| Assigned task |
Would you return the entries below exactly from the line containing "The width and height of the screenshot is (936, 468)." onward, ending with the final line and including it, and nothing else?

### Material provided

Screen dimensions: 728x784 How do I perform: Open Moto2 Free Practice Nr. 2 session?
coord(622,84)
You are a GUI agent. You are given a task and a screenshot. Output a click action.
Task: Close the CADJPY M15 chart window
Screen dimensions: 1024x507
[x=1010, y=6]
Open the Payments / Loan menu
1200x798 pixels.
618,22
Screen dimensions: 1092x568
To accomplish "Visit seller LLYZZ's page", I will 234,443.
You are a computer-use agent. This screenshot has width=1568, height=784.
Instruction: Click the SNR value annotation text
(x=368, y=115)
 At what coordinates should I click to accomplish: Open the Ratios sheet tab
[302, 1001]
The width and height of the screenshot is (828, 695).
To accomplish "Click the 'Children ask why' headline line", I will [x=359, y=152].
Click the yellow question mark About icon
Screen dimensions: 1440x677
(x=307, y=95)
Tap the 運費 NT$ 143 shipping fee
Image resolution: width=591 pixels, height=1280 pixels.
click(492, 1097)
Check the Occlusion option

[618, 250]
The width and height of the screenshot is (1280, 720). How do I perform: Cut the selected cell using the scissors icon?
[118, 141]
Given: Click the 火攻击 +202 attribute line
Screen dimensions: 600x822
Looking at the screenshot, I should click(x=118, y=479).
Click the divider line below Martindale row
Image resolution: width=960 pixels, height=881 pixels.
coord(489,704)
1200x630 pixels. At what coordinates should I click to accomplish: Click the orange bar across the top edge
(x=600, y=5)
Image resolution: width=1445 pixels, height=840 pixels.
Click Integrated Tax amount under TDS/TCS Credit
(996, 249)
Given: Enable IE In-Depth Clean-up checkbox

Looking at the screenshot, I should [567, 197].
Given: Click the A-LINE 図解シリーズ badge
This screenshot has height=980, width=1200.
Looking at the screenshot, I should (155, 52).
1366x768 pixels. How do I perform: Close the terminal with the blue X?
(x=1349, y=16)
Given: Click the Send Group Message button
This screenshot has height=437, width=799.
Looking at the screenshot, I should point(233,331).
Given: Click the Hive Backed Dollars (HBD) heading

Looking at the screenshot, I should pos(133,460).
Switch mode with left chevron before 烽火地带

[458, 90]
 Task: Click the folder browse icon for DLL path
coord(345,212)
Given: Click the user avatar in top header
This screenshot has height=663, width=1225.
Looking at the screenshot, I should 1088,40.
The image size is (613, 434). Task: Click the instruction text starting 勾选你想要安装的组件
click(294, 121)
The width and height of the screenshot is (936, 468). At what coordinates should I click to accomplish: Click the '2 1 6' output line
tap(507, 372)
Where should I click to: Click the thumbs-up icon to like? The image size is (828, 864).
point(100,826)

######

| Answer to this task |
The width and height of the screenshot is (936, 468). At what coordinates should I click to accomplish: Click the '2 1 6' output line
tap(507, 372)
Where should I click to: Click the thumbs-up icon to like? The image size is (828, 864).
point(100,826)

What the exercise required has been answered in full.